Pick out and copy every line in the items below that contains the string "each". Case counts.

— START —

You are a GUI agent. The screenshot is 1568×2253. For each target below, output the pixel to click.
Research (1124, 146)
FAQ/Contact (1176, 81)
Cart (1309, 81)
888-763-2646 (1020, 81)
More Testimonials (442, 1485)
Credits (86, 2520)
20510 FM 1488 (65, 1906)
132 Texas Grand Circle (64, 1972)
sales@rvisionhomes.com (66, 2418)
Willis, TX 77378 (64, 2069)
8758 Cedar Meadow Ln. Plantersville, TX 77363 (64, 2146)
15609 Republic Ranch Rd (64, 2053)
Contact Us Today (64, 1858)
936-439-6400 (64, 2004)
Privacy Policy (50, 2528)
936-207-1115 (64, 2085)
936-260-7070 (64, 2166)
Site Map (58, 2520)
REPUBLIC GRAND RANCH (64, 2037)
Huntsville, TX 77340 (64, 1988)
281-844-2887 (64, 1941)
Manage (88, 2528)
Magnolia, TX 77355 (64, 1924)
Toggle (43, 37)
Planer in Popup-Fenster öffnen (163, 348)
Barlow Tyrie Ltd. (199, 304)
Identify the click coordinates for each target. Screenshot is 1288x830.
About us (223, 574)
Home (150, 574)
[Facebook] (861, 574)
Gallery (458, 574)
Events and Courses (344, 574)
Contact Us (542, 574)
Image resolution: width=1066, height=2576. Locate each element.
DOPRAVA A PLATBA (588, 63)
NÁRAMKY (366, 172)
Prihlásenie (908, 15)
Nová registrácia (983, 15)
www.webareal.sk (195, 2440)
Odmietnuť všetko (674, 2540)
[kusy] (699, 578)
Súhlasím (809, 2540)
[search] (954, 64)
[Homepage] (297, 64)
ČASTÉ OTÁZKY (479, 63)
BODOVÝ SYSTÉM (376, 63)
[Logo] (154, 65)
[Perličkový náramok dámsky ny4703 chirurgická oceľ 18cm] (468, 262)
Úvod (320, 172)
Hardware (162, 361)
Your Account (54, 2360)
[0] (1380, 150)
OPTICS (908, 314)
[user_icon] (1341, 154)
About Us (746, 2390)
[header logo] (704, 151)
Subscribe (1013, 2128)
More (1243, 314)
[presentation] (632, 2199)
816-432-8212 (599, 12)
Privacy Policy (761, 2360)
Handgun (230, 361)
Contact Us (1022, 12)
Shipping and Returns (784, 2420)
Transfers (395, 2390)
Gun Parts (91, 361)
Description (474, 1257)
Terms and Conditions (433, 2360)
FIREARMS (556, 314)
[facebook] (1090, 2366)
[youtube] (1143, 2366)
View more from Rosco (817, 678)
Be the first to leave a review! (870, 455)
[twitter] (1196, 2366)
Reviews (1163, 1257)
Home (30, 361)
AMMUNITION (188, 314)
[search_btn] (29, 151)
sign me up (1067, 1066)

— END —

◆ **THE ANSWER**
You are a GUI agent. The screenshot is 1568×2253. For each target below, output the pixel to click.
Identify the click coordinates for each target. Screenshot is 1288x830.
Image resolution: width=1066, height=2576. Locate each element.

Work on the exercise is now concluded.